Is Drp1 a link between mitochondrial dysfunction and inflammation in Alzheimer’s disease?

Recent advances highlight that inflammation is critical to Alzheimer Disease (AD) pathogenesis. Indeed, several diseases characterized by inflammation are considered risk factors for AD, such as type 2 diabetes, obesity, hypertension, and traumatic brain injury. Moreover, allelic variations in genes involved in the inflammatory cascade are risk factors for AD. AD is also characterized by mitochondrial dysfunction, which affects the energy homeostasis of the brain. The role of mitochondrial dysfunction has been characterized mostly in neuronal cells.

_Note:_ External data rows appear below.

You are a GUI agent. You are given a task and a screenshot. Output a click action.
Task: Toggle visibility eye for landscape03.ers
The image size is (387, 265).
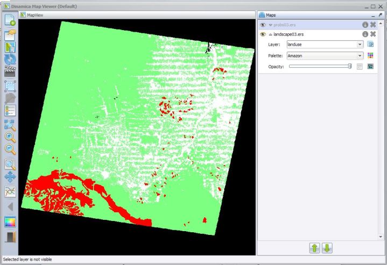263,34
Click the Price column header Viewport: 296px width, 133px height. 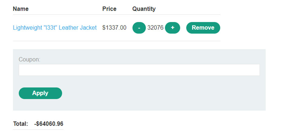point(109,9)
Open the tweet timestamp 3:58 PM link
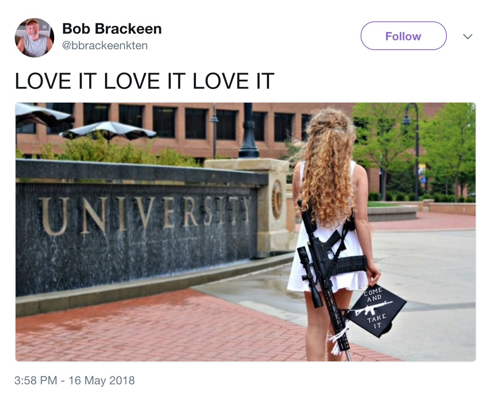Image resolution: width=492 pixels, height=395 pixels. tap(36, 380)
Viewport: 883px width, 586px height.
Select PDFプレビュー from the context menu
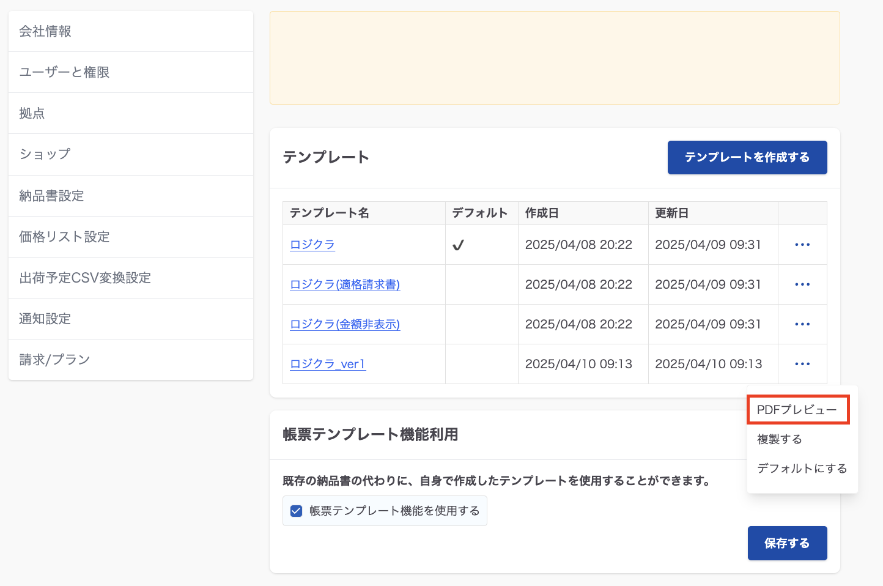click(x=797, y=410)
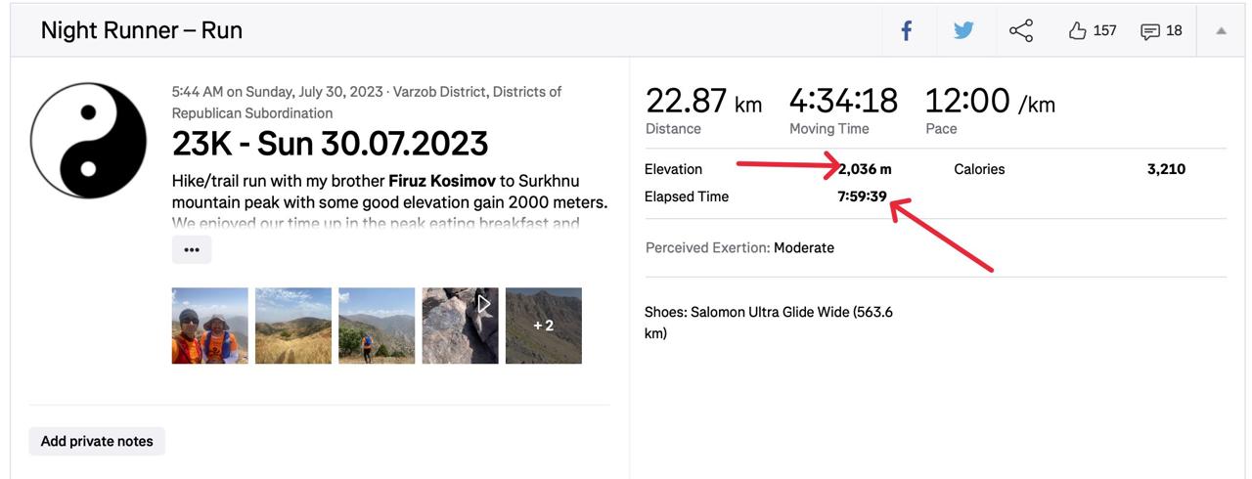Play the rock video thumbnail
The width and height of the screenshot is (1252, 479).
(x=460, y=326)
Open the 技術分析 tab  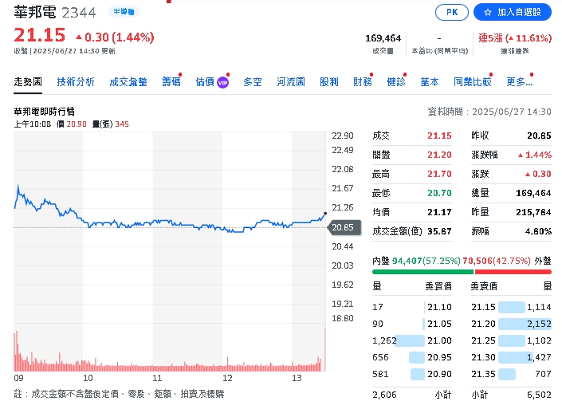[x=76, y=82]
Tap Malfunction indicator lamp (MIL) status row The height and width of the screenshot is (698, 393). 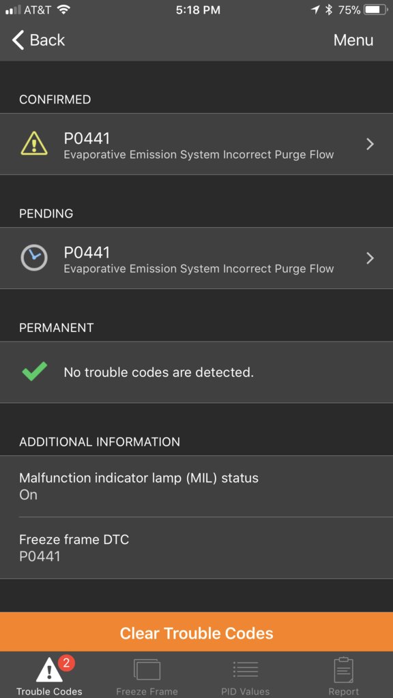pyautogui.click(x=197, y=486)
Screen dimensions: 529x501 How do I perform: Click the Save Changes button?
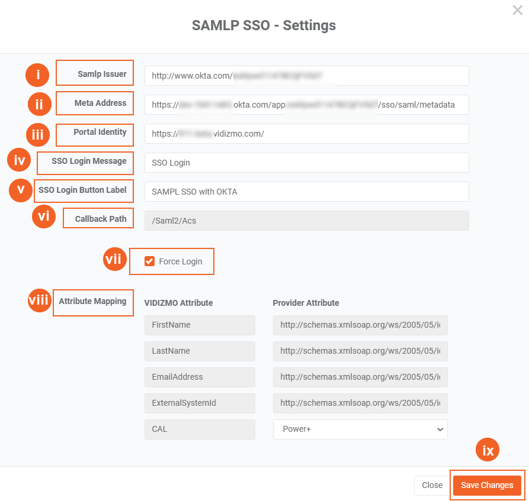coord(487,485)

However, recent data are demonstrating that mitochondrial dysfunction occurs also in inflammatory cells, promoting inflammation and the secretion of pro-inflammatory cytokines, which in turn induce neurodegeneration. In this review, we summarize the recent finding supporting the hypothesis of the inflammatory-amyloid cascade in AD. Moreover, we describe the recent data that demonstrate the link between altered mitochondrial dysfunction and the inflammatory cascade. We focus in summarizing the role of Drp1, which is involved in mitochondrial fission, showing that altered Drp1 activation affects the mitochondrial homeostasis and leads to the activation of the NLRP3 inflammasome, promoting the inflammatory cascade, which in turn aggravates Amyloid beta (Ab) deposition and tau-induced neurodegeneration, showing the relevance of this pro-inflammatory pathway as an early event in AD.